I’ve been through these pressures that teenage girls face everywhere. I will never forget the time when my father took me to a grocery store while visiting another blonde-haired, well “endowed,” skinny girlfriend of his in Ohio and stating to me, “I’d like to show you around the grocery aisles. You really need to start eating a little better.” I was 15. At 15, I read between the lines. I felt like he didn’t want to be spotted with his “fat” daughter.

I understand healthy eating now, and what I should have been doing diet-wise, but I was NOT by any means overweight or fat, and at 15 that’s the way it was implied. I was involved with Color Guard and Winter Guard year round for 6 solid years. My season never really ended, we just took breaks. I admit I wasn’t the most athletically inclined, and I’m still not, but practicing 3 times a week with contests and shows year round for that amount of time, I was able to maintain my weight just fine. I’m sure I could have melted the pudge away if I did eat healthier, but I was just fine with the way I was. I was mostly happy. I wasn’t the skinniest girl in high school, and I am not now, nor will I ever be, but to a 15 year old girl, what message does that send?

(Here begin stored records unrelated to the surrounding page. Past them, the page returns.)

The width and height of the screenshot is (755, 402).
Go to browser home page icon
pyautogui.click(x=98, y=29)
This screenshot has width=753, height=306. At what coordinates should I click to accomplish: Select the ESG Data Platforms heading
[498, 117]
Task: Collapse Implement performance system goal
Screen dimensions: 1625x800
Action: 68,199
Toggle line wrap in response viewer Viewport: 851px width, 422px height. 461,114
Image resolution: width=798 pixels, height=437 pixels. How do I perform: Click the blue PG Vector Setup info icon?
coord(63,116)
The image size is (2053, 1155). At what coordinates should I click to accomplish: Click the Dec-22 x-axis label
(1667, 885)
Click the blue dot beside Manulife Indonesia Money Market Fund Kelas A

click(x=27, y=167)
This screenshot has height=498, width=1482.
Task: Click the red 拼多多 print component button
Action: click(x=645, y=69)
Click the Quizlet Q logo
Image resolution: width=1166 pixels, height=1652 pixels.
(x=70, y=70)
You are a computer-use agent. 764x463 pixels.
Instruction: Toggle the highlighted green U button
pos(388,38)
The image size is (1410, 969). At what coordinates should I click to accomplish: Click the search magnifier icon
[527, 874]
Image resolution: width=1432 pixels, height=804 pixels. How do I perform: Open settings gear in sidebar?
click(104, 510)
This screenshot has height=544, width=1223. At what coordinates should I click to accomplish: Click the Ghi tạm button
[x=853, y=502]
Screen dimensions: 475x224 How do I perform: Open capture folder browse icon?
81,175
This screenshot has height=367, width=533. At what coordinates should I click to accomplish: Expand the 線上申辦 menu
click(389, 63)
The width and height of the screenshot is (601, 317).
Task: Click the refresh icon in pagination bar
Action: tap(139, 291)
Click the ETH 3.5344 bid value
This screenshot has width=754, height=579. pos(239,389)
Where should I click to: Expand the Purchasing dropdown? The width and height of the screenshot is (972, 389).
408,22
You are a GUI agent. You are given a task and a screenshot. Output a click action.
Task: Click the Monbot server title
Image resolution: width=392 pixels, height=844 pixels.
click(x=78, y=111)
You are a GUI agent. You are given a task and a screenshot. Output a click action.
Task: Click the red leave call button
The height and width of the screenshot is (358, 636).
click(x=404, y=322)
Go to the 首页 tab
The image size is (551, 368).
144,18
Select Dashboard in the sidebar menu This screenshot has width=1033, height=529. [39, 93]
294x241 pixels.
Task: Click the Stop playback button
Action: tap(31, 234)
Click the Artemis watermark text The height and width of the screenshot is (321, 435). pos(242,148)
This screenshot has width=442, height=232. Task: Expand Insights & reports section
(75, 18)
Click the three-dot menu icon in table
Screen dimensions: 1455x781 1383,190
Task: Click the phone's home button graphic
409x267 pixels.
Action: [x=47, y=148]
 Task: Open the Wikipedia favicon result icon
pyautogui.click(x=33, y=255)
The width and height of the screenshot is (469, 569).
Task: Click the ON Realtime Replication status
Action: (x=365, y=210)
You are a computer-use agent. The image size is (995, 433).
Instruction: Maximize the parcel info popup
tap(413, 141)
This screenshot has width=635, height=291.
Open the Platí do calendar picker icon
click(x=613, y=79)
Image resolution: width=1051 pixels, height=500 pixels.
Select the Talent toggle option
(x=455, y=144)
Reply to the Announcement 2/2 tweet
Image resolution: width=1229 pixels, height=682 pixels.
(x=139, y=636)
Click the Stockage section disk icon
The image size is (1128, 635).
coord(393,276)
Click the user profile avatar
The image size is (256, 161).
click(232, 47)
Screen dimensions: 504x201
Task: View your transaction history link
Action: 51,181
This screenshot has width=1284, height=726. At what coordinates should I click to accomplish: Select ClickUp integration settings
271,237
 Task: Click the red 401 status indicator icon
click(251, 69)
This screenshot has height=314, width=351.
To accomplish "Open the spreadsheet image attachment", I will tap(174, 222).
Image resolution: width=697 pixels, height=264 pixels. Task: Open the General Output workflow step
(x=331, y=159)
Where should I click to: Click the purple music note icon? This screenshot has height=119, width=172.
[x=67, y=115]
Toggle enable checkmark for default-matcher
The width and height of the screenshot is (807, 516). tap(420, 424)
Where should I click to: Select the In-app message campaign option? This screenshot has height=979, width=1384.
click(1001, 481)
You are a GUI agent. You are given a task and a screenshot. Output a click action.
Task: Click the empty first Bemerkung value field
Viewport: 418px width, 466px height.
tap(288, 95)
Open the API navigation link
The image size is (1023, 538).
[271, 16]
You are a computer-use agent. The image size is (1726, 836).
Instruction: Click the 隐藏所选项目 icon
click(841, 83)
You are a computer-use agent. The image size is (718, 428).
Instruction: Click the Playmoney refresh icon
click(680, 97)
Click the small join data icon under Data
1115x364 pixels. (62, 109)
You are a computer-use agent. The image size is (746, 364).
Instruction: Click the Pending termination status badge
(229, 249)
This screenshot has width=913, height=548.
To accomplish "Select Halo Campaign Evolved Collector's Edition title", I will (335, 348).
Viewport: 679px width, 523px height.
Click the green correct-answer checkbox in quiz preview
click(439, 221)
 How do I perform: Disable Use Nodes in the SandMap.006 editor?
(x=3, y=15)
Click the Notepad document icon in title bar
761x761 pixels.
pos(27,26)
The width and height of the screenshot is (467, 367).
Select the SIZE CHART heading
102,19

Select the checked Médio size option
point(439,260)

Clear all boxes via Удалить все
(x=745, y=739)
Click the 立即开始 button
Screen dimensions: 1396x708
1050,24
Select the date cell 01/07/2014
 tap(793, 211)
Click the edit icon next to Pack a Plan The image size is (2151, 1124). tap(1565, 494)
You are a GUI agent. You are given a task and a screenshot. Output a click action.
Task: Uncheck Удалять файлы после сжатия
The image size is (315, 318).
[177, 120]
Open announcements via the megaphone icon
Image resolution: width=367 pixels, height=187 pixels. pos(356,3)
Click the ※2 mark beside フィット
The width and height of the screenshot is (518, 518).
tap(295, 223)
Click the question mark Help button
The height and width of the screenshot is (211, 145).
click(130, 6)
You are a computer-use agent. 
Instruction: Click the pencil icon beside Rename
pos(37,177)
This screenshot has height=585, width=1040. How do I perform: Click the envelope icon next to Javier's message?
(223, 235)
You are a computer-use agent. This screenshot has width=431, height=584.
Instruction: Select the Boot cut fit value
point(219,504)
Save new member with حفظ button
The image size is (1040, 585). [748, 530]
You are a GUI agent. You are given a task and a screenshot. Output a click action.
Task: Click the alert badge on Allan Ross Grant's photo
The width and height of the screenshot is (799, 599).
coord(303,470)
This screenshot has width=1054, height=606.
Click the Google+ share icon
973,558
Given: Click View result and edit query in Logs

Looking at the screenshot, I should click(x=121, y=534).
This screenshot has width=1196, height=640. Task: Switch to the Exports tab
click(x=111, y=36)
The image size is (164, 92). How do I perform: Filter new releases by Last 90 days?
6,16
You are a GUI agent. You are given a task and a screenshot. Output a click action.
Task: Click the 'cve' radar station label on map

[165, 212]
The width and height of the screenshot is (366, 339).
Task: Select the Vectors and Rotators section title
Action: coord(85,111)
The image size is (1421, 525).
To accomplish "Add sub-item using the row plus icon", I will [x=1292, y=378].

Body image is everything these days. I’ll admit I still deal with it horribly, more than someone somewhat unfamiliar to me would ever know. But when I began this weight loss journey, the first commitment I made to myself was to be “healthy,” not “skinny.” What spurred, or at least helped give me the motivation, were days I’d leave several department stores in tears because I couldn’t find something cute, stylish, or comfortable to wear. It was always the elastic pants in the (pardon me for lack of better terms) Old Lady section of the store, never the cute, brand-name destructed jeans or the cute, flirty top I saw in magazines and on posters or advertisements. Things my Oma would wear, not me.

I’ll never forget One Tree Hill’s episode in which Brooke Davis hosted a fashion show for a new line with her “Clothes over Bros” company (and I can’t believe I’m using this in my blog. Serious research, huh?) Millie, her assistant, modeled a gorgeous, fashionable shirt that said “Zero is not a size” to close out the show. I firmly believe this, and I hope Mr. Lagerfeld one day realizes this, though I’m sure this isn’t the last we’ve heard of these types of comments from him or others in the fashion world for that matter. It’s very unfortunate and close-minded. But I firmly believe there needs to be more education and information out in the world regarding eating disorders, confidence, and self-esteem issues that young girls face every day, and it needs to be more prevalent in their lives.

I’ve been there, and I certainly know the feelings all too well. Someone needs to be an advocate. Someone needs to step up.

Because I firmly believe, “Zero is not a size.”